◆ ACTION ITEM ◆
Pull from the data below each line where the word "checkbox" occurs, and copy it.

Data records:
►

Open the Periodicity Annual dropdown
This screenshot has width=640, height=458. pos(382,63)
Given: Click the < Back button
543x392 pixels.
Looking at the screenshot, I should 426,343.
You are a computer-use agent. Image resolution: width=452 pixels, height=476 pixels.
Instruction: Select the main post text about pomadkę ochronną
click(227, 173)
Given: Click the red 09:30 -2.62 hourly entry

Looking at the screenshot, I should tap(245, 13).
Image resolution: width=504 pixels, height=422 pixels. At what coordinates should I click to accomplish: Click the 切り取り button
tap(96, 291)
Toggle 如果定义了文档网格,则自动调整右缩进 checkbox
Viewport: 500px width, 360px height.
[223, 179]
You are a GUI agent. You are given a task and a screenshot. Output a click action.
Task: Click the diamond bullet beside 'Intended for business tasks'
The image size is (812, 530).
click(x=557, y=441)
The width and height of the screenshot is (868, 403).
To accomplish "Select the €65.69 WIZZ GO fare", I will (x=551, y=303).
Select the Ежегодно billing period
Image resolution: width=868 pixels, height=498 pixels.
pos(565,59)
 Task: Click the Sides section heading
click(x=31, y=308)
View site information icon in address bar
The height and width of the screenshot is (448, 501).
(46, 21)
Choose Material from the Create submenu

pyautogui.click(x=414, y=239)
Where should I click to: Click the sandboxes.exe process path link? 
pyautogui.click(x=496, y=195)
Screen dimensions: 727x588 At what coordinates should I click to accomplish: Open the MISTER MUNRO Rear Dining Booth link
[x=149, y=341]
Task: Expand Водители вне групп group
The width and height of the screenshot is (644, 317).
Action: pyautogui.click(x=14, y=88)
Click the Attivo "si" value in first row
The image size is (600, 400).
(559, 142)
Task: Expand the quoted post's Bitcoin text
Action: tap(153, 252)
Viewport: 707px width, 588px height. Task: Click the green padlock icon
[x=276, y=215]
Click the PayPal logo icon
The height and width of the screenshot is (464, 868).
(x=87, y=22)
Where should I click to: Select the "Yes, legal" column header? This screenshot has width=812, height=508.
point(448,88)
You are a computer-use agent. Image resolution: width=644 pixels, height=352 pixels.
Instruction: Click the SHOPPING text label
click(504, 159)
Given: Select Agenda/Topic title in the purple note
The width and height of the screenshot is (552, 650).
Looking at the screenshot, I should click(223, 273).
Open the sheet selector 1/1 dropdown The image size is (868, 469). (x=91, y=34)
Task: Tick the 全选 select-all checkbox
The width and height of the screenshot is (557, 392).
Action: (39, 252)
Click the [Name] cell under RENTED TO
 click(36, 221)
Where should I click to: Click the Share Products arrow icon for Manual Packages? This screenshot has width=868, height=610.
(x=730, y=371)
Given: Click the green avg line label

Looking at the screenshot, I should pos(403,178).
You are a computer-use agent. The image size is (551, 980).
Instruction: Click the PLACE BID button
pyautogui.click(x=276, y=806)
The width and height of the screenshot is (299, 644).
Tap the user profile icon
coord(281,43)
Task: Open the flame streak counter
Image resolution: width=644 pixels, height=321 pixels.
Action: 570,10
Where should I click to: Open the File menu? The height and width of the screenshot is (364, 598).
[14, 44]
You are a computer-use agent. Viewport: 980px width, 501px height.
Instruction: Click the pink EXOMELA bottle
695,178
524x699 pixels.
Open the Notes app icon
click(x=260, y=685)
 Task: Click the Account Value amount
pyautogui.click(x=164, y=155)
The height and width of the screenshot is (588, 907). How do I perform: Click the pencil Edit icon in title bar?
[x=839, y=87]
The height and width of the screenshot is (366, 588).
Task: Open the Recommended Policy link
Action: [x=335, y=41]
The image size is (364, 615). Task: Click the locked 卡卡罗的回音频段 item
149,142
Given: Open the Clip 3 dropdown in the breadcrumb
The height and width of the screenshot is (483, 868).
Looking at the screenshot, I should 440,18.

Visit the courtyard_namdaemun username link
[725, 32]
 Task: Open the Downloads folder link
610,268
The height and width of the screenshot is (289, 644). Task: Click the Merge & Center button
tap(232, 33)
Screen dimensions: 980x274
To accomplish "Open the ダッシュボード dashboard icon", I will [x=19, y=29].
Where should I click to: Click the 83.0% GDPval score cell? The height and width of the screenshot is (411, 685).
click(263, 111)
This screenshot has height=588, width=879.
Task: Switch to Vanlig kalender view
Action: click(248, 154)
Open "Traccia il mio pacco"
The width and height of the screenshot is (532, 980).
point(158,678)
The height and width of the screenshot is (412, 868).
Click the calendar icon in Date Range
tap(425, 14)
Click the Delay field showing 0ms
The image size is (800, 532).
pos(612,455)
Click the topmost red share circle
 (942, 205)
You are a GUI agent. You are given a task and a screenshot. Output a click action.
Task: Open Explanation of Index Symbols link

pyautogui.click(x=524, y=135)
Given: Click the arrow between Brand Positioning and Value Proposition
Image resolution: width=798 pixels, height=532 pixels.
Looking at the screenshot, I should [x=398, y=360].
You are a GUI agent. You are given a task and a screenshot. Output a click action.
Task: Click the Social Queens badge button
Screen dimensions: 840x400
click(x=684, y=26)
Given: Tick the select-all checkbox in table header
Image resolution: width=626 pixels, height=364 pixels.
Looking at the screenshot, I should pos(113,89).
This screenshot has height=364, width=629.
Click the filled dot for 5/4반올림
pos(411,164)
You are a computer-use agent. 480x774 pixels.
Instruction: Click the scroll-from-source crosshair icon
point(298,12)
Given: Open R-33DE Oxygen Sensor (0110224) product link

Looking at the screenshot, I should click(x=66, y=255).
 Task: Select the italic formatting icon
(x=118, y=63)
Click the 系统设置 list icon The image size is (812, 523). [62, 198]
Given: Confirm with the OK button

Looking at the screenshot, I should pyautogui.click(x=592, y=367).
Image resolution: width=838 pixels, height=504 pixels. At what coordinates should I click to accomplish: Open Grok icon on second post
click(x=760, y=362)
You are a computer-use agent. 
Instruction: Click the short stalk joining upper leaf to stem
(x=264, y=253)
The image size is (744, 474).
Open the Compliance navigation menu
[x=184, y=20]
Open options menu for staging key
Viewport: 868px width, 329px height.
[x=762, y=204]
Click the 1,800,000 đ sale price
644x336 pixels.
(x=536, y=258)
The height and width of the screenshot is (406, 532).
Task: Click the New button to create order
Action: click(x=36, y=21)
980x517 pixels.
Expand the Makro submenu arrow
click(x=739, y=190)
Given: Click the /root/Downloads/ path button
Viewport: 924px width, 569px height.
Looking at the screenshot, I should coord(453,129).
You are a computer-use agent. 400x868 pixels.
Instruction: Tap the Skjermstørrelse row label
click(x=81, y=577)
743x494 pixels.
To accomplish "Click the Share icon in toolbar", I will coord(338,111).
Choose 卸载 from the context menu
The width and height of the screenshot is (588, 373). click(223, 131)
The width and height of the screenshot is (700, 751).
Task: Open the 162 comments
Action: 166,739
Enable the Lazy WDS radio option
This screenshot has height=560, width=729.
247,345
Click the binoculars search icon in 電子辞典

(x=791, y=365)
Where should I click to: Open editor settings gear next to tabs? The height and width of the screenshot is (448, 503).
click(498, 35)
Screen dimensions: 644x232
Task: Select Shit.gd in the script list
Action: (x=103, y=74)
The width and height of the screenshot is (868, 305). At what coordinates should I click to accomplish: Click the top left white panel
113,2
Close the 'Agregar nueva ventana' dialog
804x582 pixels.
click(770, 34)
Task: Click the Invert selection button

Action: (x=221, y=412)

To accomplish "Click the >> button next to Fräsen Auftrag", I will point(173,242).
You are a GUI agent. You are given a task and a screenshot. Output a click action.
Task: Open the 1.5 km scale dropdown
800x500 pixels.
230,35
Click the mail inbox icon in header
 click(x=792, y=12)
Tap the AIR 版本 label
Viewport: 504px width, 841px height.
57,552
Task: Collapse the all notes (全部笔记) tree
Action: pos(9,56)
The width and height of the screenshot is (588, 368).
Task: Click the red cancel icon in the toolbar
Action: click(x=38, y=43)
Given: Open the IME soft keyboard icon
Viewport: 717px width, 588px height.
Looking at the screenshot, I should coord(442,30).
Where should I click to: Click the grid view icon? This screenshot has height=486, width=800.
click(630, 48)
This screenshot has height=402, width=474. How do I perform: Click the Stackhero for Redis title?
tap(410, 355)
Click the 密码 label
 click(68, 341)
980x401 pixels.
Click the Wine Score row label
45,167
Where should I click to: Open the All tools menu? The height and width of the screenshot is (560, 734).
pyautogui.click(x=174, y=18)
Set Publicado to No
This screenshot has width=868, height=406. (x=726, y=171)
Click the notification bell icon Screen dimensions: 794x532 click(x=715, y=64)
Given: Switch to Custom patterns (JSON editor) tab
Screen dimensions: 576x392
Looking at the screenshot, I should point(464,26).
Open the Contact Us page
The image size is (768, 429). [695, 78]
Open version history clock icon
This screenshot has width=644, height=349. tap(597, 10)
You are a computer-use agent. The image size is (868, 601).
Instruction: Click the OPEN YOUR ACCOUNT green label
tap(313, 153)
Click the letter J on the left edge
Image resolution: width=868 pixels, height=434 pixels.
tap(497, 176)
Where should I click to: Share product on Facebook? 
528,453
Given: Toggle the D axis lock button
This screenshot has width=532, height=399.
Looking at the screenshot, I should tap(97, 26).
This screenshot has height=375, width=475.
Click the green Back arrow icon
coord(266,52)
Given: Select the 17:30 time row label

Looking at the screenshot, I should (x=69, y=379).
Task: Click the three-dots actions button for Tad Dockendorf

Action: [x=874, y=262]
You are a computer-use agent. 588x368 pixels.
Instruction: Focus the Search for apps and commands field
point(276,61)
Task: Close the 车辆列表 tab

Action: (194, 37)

◄

◆ ANSWER ◆
Toggle 如果定义了文档网格,则自动调整右缩进 checkbox
Task: Tick the 全选 select-all checkbox
Given: Tick the select-all checkbox in table header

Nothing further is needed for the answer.